Şoför koltuğundaki yerini alması ve motoru çalıştırması pek uzun sürmemişti. Yol boyunca aralarında herhangi bir konuşma da geçmemişti zaten. Çağla uyukluyor, arada uyanıp anlamsız cümleler mırıldanıyor ve tekrar uyukluyordu.

Evin önüne geldiklerinde araçtan ilk inen Altay oldu. Kızın kapısını açıp onu da dışarı çıkardıktan sonra kendi ceketini Çağla'nın omuzlarına bıraktı. Ceketin fermuarını çekmek üzere eğildi fakat Çağla yeniden ayılınca durup onu izledi.
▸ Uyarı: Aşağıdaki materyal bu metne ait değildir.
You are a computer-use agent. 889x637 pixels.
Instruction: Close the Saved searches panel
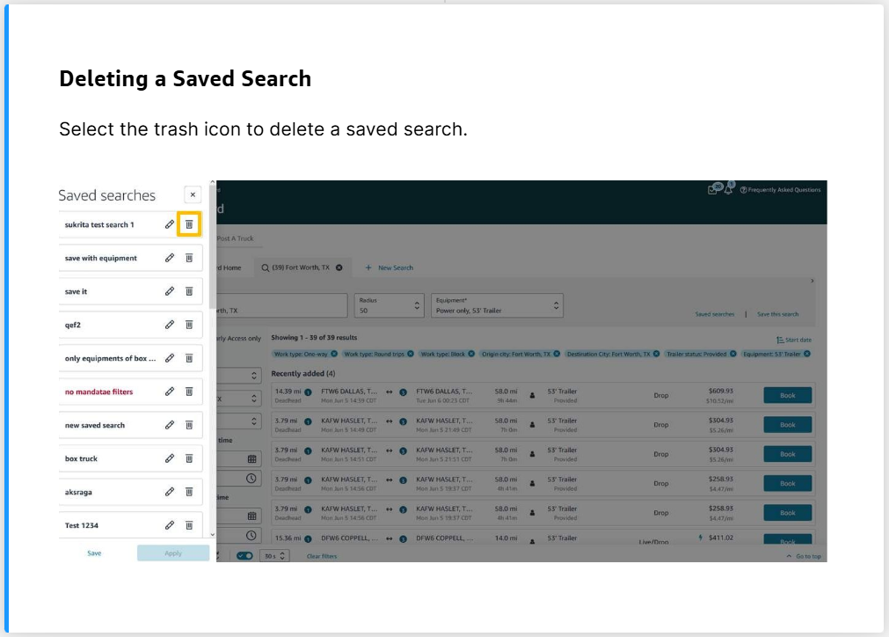(x=193, y=194)
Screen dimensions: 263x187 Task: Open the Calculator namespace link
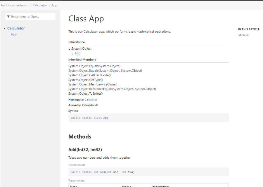91,100
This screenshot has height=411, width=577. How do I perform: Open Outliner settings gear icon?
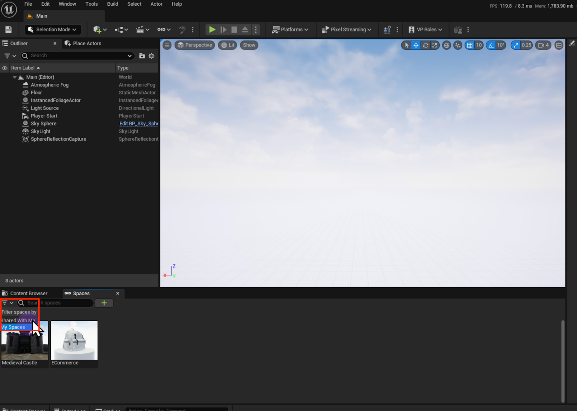151,56
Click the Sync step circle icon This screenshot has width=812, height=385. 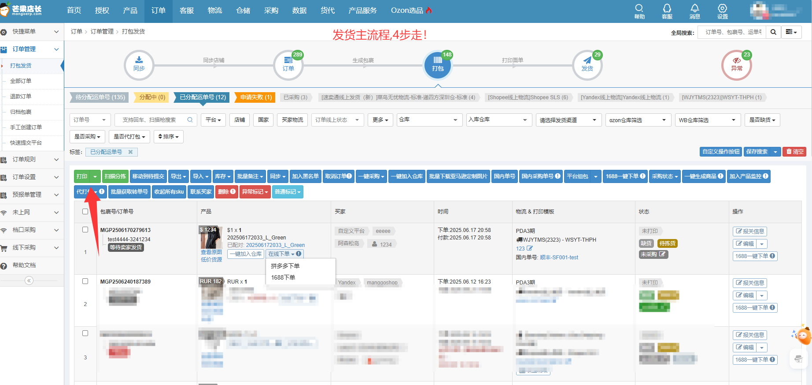139,65
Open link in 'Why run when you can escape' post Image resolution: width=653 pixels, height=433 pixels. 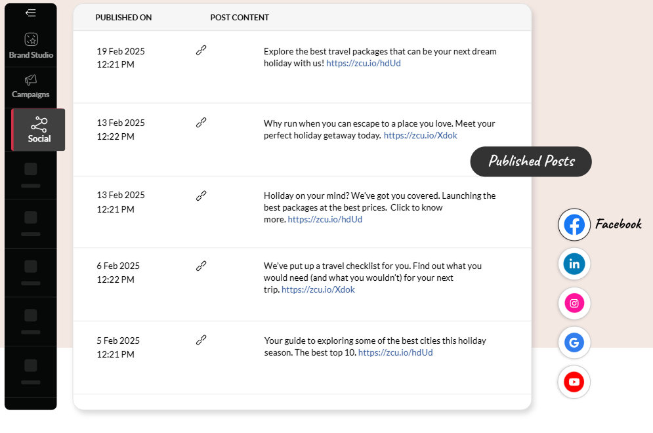(x=420, y=136)
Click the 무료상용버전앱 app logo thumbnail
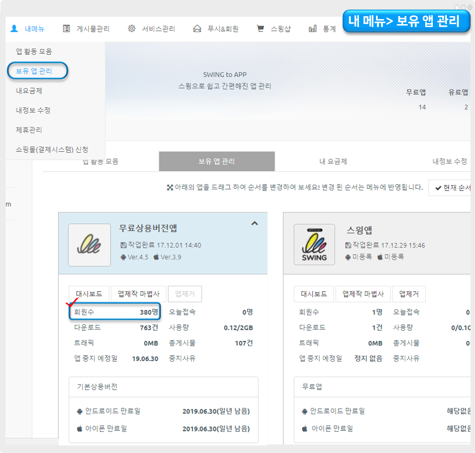Screen dimensions: 475x453 89,245
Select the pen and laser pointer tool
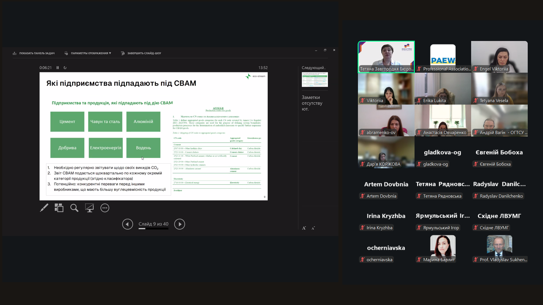This screenshot has height=305, width=543. (x=44, y=208)
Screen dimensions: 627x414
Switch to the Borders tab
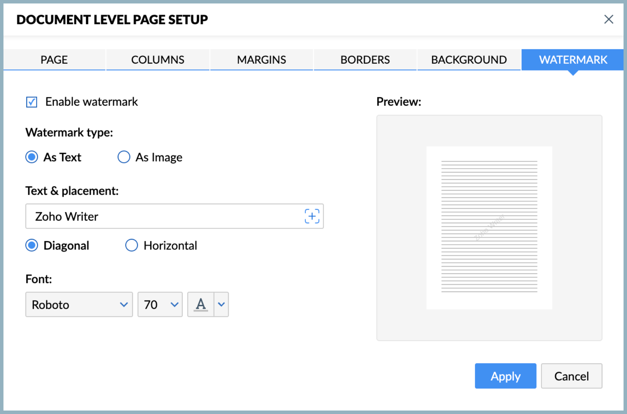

"Bu ceket de benim olsun." demişti genç kız.

Altay bıraksa ayakta duramayacak gibi bir hâli vardı ama yine de geri çekilmeye çalıştı. Yüzü ekşimişti aniden. Altay'dan kurtulamayınca kuru dudaklarını zorla aralayıp midesinin bulandığını söyledi.

Sonrası ışık hızında gerçekleşti.

Yere çöküp içtiği tüm sıvıyı çıkarmaya çalıştı lakin başaramadı. Yalnızca boğazını zorladığıyla kalmıştı. Midesi öyle berbat durumdaydı ki bu işkenceye katlanmak zor geliyordu. Altay ise kıza saçlarını tutarak destek oluyordu bu esnada.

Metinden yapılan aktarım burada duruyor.